Edward George is a London-based writer, broadcaster and photographer. A founding member of Black Audio Film Collective, he wrote and presented, among others, the seminal essay film Last Angel of History (1996), which helped pave the way for contemporary thinking around Afro-futurism. George was part of the multimedia duo Flow Motion and the electronic music project Hallucinator. His ongoing radio series The Strangeness of Dub and The Strangeness of Jazz intertwine a broad musical selection with different geographical musical histories, African/Afro-diasporic knowledge and critical theory from queer and black studies. His work includes Dub Housing, a project exploring how dub music articulates a different consciousness of people and place, time and geography, history and architecture, race and metropolis.

Paul Abbott is a London-based musician, drummer and writer. He explores music as ecology, in which the interaction of sounds, signs and the physical body allows real and imaginary music to grow.

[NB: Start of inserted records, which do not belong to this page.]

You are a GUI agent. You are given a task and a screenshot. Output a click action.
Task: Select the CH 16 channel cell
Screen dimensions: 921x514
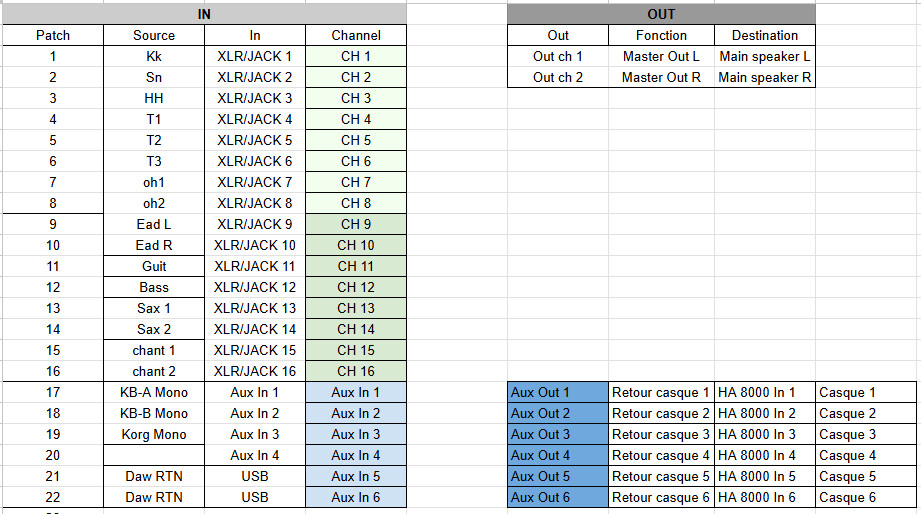(356, 371)
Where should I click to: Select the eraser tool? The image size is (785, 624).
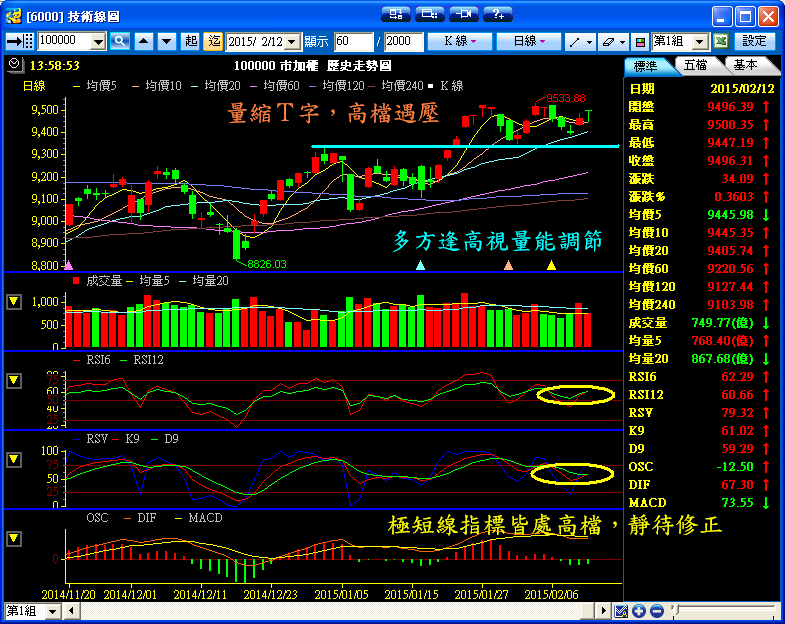click(611, 41)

His work often focuses on creating practical and fictional structures to enable improvisation and experimental musical play. Recent and ongoing collaborations include: XT with Seymour Wright; RP Boo Trio with XT; The Creaking Breeze Ensemble with Nathaniel Mackey; yPLO with Micheal Speers. Abbott recently finalised his PhD at the University of Edinburgh, entitled Playing no solo imagination: synthesising the rhythmic emergence of sound and sign through embodied drum kit performance and creative writing. He is currently conducting research at the Royal Conservatory/Academy of Fine Arts Antwerp. He was also co-founder and co-editor of Cesura//Acceso, journal for music, politics and poetics.

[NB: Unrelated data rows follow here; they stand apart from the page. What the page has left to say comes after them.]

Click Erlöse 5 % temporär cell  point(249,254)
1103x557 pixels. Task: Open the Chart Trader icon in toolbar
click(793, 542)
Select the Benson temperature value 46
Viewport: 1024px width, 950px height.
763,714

Crystabel Riley toured Japan and Europe in the late 2000s with drums, electronics and make-up in the power-noise trio Maria and the Mirrors. This was the beginning of her interest in shapes and patterns on skins - both human and drum. An interest in dimensional patterns on (and of) different surfaces, aesthetic, biological and historical, has continued to develop by exploring the idea of ‘care and uncare’ of different skin surfaces. Crystabel has long collaborated with Sue Lynch, who welcomed her into the Horse Improvised Music Club and later played in the London Improvisers Orchestra. She is currently working, among others, on the multi-format duo project @xcrswx with Seymour Wright.

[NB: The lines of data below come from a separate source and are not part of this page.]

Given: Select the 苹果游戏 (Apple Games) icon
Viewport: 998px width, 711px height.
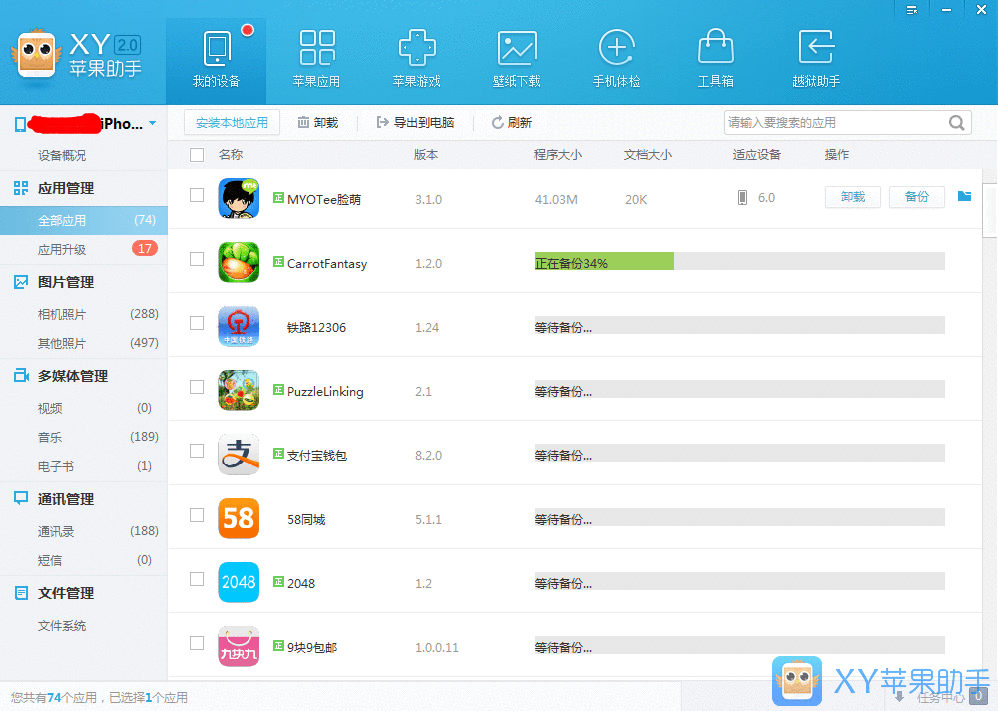Looking at the screenshot, I should pyautogui.click(x=417, y=55).
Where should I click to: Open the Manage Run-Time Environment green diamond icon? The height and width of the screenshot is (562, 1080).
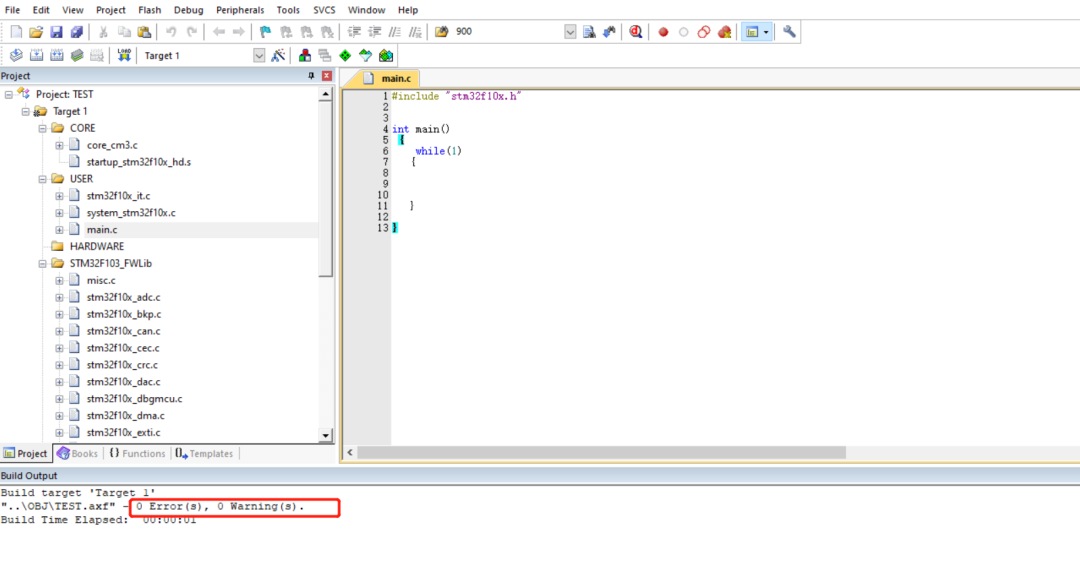point(345,56)
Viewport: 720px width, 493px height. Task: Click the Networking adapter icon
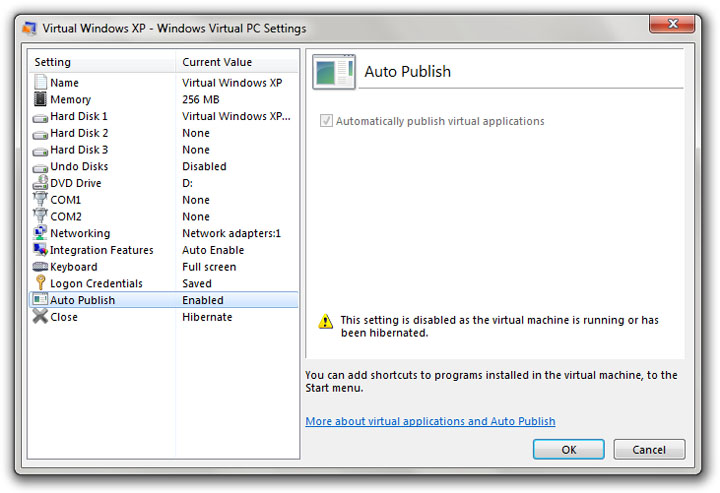click(x=40, y=233)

Billy Steiger has been causing a furore on the London improvisation scene for several years. This Irish violinist's non-idiomatic approach can be experienced in projects such as Frîdd Newydd, a solo recording of his ‘magical-realist violin music’ accompanied by drawings and photographs of his trip to an imaginary village in Wales. As a visual artist and musician, his practice evolves as a kind of writing by ear. He is inspired by the work of Clarice Lispector, mainly her book Água Viva, which always seems to be in suspension between interior and exterior and impression and expression. His music resonates in some ways with her work, which engages less with the cerebral or knowable realm of words, than with the unknowable moment of experience. He has played with David Toop, Daniel Blumberg and O YAMA O, among others.

 

In the context of the research project Echoes of Dissent (KASK & Conservatory / School of Arts Gent). In collaboration with Courtisane, Auguste Orts and In Vitro, with the support of VGC (Vlaamse Gemeenschapscommissie) and Q-O2.